Over KFUO’s eight decades of service to the LCMS, more than a few readers of The Lutheran Witness may have passed through its doors on a tour, observes Dennis Stortz, director of broadcast operations for the radio station. Many of those tours have been organized by LWML or LLL groups, other parish organizations, or by congregations sponsoring a confirmation-class excursion to LCMS sites in St. Louis, he explains.

“We still give many tours today. Sometimes they’re large groups and sometimes they’re just a few people, but they always find the tour interesting because few people get to see an operating broadcast facility.”

Today, he and his colleagues also conduct tours for schoolchildren, Stortz says. The school tours not only please the children, but they’re a favorite of KFUO’s staff.

“Kids between, say, kindergarten and fourth grade are the most fun,” he explains. “They are wide-eyed and uninhibited. They will listen to what you have to say and go with it, and they relish the idea of communication.”

For kids, a favorite stop is the museum with its collection of equipment from the early years of KFUO, Stortz adds. They have a hard time comprehending that anything connected with radio–or music or communications–could have ever been so big and bulky.

“There’s very little in here that you could stick in your pocket and walk around with,” Stortz reflects, smiling.

The museum’s old-fashioned manual typewriters also impress many kids, he adds. “For them, it’s a strange, ancient computer.”

Two other groups also prove rewarding, Stortz says. The first is small groups–sometimes simply individuals–who return to KFUO after many years; the second, residents from group homes where KFUO-FM is part of their daily life.

Regarding the first group, many seem to “be closing the circle” Stortz observes.
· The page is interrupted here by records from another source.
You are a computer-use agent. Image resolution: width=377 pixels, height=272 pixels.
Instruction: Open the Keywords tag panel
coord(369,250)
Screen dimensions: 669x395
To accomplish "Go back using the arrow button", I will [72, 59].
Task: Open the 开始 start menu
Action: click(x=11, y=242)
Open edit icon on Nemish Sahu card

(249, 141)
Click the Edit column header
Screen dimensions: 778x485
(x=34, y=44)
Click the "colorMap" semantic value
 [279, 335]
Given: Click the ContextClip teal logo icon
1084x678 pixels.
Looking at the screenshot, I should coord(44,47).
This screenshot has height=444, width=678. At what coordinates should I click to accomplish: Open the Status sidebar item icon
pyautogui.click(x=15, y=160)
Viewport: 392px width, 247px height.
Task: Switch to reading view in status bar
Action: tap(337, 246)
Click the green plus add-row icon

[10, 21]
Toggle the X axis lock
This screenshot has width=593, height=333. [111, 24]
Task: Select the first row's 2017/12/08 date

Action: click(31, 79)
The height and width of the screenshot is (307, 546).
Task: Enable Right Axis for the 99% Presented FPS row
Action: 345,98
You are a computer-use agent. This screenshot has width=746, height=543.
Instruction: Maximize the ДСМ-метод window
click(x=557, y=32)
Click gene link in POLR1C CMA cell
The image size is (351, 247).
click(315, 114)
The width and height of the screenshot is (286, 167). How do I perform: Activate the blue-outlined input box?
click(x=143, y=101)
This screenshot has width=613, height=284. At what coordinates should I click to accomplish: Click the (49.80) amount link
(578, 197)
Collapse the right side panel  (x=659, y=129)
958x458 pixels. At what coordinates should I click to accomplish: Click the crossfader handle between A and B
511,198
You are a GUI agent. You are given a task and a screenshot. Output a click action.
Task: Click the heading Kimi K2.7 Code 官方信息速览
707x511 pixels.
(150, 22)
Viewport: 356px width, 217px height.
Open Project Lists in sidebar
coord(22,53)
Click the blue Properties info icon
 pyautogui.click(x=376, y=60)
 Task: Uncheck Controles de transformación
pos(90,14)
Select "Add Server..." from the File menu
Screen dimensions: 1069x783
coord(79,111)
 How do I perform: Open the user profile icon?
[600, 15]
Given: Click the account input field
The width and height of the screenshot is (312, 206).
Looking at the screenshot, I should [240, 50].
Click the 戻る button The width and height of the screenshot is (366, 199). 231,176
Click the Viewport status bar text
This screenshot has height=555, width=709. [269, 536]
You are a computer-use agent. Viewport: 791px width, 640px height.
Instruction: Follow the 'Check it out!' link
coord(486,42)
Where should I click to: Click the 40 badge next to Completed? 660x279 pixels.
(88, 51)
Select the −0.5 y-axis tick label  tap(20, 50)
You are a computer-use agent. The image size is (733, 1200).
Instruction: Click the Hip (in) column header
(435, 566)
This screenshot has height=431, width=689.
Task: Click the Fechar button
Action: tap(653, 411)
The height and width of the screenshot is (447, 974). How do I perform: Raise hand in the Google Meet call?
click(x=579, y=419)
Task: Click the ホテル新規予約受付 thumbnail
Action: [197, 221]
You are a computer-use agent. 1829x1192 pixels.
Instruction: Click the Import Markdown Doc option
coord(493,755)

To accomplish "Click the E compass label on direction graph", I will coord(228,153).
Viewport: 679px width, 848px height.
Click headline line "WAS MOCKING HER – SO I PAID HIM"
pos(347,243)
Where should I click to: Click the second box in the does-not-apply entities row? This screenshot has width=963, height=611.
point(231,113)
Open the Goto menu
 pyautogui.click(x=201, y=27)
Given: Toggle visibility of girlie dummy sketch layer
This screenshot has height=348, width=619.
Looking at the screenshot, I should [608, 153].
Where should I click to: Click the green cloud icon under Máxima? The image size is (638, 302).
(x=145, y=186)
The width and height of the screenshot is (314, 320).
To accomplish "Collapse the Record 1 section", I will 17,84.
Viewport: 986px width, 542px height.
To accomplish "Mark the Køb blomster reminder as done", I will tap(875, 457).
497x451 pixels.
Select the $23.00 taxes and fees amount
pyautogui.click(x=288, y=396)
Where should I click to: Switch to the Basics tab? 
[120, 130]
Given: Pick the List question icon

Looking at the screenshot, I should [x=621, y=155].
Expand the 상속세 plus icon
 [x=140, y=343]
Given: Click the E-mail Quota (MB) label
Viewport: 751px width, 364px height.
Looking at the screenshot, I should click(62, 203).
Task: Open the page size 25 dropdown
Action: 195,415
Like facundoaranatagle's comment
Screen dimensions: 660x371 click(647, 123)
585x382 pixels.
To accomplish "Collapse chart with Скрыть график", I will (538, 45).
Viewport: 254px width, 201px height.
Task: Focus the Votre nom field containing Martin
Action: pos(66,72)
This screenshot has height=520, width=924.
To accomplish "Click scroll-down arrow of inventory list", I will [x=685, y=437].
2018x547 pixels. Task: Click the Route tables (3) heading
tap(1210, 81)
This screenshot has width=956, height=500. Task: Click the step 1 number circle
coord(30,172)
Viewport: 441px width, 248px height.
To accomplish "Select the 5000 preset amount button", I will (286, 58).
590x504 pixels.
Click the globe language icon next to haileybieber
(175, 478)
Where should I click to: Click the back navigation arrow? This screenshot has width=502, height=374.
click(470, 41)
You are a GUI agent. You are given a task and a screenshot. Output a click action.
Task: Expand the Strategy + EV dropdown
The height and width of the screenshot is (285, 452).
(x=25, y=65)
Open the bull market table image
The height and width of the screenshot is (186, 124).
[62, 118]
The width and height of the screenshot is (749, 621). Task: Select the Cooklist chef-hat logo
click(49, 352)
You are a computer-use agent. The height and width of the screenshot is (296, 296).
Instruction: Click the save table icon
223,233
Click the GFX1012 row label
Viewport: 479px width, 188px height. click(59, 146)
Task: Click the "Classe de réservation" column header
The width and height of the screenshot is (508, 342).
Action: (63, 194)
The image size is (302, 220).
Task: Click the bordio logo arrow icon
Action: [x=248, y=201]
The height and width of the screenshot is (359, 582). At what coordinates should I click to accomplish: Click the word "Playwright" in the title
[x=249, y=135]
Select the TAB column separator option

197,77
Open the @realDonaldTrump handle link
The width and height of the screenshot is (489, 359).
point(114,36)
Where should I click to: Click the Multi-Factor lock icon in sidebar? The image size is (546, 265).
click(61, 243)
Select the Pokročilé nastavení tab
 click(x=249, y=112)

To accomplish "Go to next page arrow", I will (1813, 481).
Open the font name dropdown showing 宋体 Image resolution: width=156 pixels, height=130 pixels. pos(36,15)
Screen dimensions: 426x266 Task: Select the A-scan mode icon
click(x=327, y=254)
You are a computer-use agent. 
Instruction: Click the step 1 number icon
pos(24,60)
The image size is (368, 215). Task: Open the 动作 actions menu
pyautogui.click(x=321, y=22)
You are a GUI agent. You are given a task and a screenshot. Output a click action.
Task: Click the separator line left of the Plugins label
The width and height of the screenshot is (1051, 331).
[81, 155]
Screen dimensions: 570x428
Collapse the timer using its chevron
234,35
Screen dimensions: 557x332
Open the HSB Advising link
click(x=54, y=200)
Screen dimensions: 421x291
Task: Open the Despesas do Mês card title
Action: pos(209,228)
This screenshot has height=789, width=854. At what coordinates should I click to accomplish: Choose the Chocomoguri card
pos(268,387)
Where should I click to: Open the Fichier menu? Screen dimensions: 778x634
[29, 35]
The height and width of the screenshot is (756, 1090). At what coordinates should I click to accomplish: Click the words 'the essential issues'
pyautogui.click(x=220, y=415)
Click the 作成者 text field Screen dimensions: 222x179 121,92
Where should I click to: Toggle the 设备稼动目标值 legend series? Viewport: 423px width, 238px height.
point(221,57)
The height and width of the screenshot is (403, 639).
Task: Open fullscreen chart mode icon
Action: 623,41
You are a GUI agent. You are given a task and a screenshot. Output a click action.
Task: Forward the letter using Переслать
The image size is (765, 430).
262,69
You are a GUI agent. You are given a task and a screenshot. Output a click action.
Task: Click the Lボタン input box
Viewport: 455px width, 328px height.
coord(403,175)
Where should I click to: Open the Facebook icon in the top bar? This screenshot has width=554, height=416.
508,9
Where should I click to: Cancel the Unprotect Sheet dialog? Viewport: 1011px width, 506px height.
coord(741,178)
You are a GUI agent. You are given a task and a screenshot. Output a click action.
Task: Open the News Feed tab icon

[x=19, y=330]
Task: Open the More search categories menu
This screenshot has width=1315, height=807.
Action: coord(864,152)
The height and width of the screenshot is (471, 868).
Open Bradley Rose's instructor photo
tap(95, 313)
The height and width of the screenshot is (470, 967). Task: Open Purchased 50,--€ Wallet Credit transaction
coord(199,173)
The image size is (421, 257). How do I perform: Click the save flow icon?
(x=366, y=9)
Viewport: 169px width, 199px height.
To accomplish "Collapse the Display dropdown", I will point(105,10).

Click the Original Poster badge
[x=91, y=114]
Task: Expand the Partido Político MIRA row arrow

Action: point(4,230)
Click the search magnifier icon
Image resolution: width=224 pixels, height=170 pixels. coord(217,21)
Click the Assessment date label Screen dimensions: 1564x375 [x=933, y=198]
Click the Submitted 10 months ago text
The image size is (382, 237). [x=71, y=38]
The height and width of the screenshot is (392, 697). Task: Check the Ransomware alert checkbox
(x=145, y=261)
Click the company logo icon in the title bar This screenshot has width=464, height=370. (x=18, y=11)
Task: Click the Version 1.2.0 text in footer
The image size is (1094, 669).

“They’ve come back to KFUO for a final time. They may have been here in the 1930s or 1940s. Now they’re in their last years. They might say, ‘I sang in that studio as a fifth-grader,’ or ‘I met Dr. Maier here.’ They will stand there [in front of Studio A] and remember. You don’t have to say much. They talk about what KFUO-AM meant to them, who they saw. It’s really touching that the experience has stayed with them all these years.”

The remaining group is both an extraordinary experience and an emotionally draining tour to conduct, Stortz reflects. It also highlights an aspect of mission seldom connected with broadcasting, he adds.

“These are tours that come from group homes and other resident facilities. Some of the residents are severely disabled. They need help to walk. They can’t talk, or they can’t express themselves. They have all kinds of issues. But in their homes, and in their facilities, they listen to the FM station because they connect with it.”

Often, Stortz says, the counselors and group leaders explain that CLASSIC99 is the only station their residents can relate to.

“When they come here, they know this is the home of what they listen to all day long. For whatever reason, they connect with the radio station.”

During such tours, the staff offers its normal presentation, Stortz says. “Sometimes you don’t know if you connect, but you do know the music connects. It’s incredible.”